I am wondering why the output bandwidth is higher than the storage I actually pulled

asdfgdredscfvfsad · May 10, 2023, 9:33pm

I used Rclone from my VPS us S3 pulled one whole bucket that’s 26.1GB. And the dashboard’s output bandwidth shows 34.3GB output.That’s around 30% more than what I actually pulled.

Last month, I also pulled a bucket around 50GB, and bandwidth shows around 67.8GB output.

What’s funny is the ratio is all around 131%-133% of what did I actually get.

So what happened here, it my Rclone S3 problem or Storj problem?

Alexey · May 11, 2023, 5:11am

rclone has a retry option, so it may retry not downloaded parts/files.
Please check also the settled bandwidth, not allocated. Usually it allocate more bandwidth until it receives all confirmed orders from the nodes (24h).

jtolio · May 11, 2023, 1:15pm

Hi @asdfgdredscfvfsad! Your username approach is vastly superior to mine lol

Storj has a unique set of challenges (and solutions!) being a decentralized storage platform. One problem we have is that storage nodes across the board are highly variable in performance, but we don’t want our customer experience to be highly variable!

The way we solve this variability problem is we “overdownload” - we make a request for more pieces than we need. For any download we need 29 pieces of what you’ve requested, but we actually request 39 (which is just a little over 133%!) (there’s nothing special about these numbers other than that they came from our data science team’s model about network health and churn). Then, when the fastest 29 complete, we return the data. This allows us to be tolerant of an additional 10 nodes being slow.

We settled on this ratio because it seems to provide the best tradeoff between performance variability and costs (not just price), but it is an aspect of our system that might be surprising to someone who is used to downloading from one single location.

If we’ve made the wrong tradeoff decision for your use case, the client software can be tuned to choose a different “long tail tolerance”. On the one hand, a larger long tail tolerance uses more resources but is more tolerant to performance “long tails”, but on the other hand, a smaller long tail tolerance will use less resources and be less consistent, performance-wise.

I hope this explanation makes sense - it’s probably something we should do better explaining in the app. There is more information in our docs here: How Billing is Calculated - Storj DCS Docs

asdfgdredscfvfsad · May 12, 2023, 2:44am

Thank you! That explained a lot of things!

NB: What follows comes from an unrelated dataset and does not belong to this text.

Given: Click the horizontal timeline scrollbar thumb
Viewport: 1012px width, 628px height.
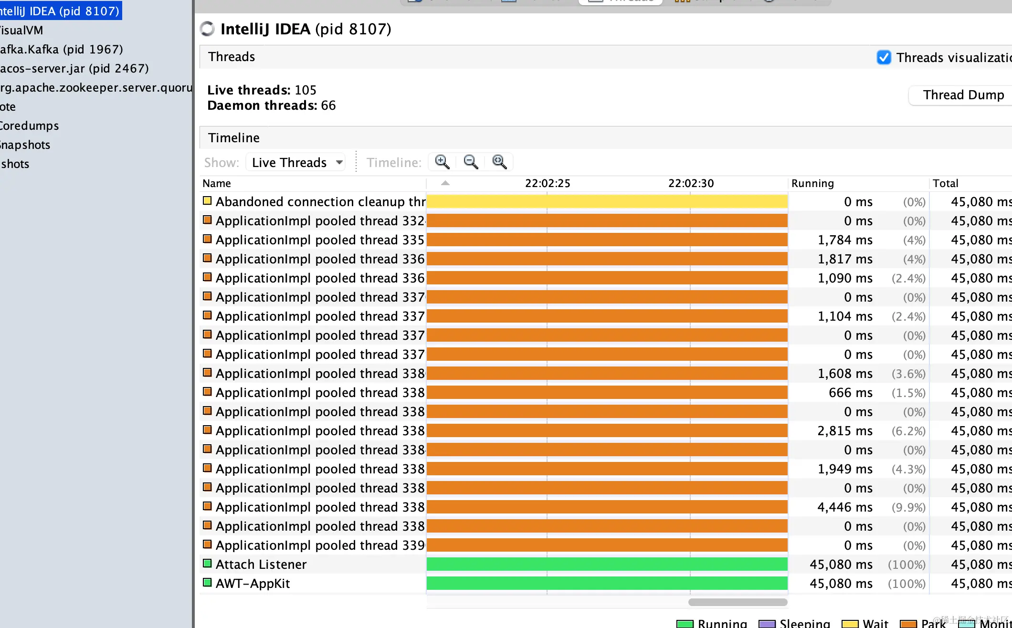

But could you please help me point out the documents for how to choose a different long tail tolerance? I have checked Download an Object for uplink cli docs, and Rclone Hosted Gateway docs, and both of them didn’t tell. I get a little bit lost.

P.S. Funny story about my username: a repeated username has broke my own program once (a mistake), from that on, I start just randomly knock my keyboard to generate usernames even I have fixed that mistake.

Alexey · May 12, 2023, 8:11am

You may use a --long-tail-margin option
See storj/cmd_cp.go at c2710cc78dc863b642aabb5c76844659c53f81b6 · storj/storj · GitHub

jtolio · May 12, 2023, 1:47pm

That actually is only for upload! It appears I misspoke and there isn’t an easy way to control that value for download that I can see. We’ll need to get this added.

Alexey · May 13, 2023, 1:06am

It would be nice to show it in the uplink cp --help command too.